Work task:
Return all lines in the data where the string "agent" can be found.

Data provided:
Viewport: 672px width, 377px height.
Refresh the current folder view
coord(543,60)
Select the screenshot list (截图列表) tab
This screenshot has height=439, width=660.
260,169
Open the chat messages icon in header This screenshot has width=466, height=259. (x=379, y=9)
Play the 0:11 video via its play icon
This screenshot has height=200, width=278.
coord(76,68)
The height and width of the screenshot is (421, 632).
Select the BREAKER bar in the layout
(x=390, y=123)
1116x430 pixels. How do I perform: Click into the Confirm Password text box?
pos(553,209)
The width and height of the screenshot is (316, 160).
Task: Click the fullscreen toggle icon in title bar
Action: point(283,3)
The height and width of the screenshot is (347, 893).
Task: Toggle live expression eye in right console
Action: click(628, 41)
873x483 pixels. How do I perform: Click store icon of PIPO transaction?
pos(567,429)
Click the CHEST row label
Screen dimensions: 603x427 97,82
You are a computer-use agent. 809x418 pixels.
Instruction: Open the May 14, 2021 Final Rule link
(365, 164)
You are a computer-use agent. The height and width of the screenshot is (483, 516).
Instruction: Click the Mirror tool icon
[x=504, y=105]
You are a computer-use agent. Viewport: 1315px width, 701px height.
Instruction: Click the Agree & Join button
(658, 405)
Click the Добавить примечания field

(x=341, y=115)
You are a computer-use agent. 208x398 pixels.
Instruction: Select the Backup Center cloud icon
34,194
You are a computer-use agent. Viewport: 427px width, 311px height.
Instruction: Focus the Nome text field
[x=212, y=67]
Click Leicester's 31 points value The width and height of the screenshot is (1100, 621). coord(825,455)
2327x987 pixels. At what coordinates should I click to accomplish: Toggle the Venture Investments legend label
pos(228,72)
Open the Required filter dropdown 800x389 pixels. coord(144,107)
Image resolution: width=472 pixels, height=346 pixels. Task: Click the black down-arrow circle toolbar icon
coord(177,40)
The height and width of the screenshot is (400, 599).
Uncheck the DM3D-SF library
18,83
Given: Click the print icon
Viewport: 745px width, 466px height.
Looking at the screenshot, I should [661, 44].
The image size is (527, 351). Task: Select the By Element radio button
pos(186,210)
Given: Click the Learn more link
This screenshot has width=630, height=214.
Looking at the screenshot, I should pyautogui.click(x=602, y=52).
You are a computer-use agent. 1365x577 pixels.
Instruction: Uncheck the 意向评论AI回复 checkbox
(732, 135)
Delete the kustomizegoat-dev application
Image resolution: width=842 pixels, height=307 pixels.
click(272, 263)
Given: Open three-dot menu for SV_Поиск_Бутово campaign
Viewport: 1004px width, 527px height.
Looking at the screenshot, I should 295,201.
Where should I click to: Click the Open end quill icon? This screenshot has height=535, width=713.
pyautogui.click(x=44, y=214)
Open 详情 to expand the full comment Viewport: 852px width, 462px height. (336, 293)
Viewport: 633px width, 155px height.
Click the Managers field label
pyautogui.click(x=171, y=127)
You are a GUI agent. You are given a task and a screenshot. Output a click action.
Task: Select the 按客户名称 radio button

Answer box:
You are a computer-use agent. 809x418 pixels.
You are a computer-use agent. The height and width of the screenshot is (483, 516).
You are a computer-use agent. Viewport: 1315px width, 701px height.
You are a computer-use agent. 208x398 pixels.
You are a computer-use agent. Viewport: 427px width, 311px height.
You are a computer-use agent. 1365x577 pixels.
You are a GUI agent. You are given a task and a screenshot. Output a click action.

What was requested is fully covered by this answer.